Fig. 9. SLE variant-to-gene mapping implicates drug targets for modulation of TFH function.

a The interactomes of SLE proxies rs11552449 (r² = 0.97), rs71368520 (r² = 0.5), and rs71368521 (r² = 0.5) implicate HIPK1 and MINK1. b Purified naive CD4+ T cells cultured under neutral (Tact) or TFH-skewing (TFH) conditions show increased expression of PD-1 and CXCR5, as well as BCL-6 (c). d HIPK1 mRNA expression by in vitro-differentiated TFH cells transduced with scrambled Lenti-shRNA or Lenti-HIPK-1 shRNA. e shRNA-mediated knock-down of HIPK1 inhibits IL-21 secretion by TFH cells. A HIPK inhibitory drug causes dose-dependent inhibition of IL-21 production (f) and expression of several SLE-associated gene (g) by TFH cells.

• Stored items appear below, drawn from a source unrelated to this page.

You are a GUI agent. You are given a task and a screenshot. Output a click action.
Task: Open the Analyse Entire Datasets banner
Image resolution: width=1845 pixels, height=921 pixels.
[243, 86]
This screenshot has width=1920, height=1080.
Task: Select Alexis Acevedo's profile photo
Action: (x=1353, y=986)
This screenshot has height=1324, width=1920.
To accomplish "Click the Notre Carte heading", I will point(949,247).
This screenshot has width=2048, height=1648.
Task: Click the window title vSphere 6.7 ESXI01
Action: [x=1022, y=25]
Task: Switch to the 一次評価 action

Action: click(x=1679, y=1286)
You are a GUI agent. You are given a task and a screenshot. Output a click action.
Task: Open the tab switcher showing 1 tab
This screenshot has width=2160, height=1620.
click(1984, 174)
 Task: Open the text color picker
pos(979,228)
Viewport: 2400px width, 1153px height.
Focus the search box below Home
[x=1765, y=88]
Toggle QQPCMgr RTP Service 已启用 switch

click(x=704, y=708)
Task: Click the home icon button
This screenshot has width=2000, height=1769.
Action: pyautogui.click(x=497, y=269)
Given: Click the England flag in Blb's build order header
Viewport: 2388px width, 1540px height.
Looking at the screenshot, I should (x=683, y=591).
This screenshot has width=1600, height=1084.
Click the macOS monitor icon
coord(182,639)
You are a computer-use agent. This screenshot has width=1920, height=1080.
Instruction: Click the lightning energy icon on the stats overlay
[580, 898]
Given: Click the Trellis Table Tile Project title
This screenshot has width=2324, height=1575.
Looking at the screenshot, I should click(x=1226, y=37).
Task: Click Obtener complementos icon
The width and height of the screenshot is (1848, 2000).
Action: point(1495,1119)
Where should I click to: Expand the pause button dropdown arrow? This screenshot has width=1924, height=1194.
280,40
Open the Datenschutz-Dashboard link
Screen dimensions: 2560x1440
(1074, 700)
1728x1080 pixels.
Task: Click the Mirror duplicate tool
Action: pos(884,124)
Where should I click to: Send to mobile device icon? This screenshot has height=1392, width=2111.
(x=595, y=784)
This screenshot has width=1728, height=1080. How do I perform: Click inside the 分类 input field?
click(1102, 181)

All data in e and f are mean ± SEM and are representative of three independent experiments. Data in g depict the mean (columns) ± SEM (error bars) normalized gene expression by three individual donor T cell cultures (circles). Statistical significance of the effect of HIPK inhibition was determined by t-test (two-tailed). P values are: BACH2, 0.01; SPRED2, 0.02; IL2RB, 0.03; ARID5B, 0.03; PD1, 0.04; IL6R, 0.04; PTPN22, 0.05; IL21, 0.06. Source data are provided as a Source data file.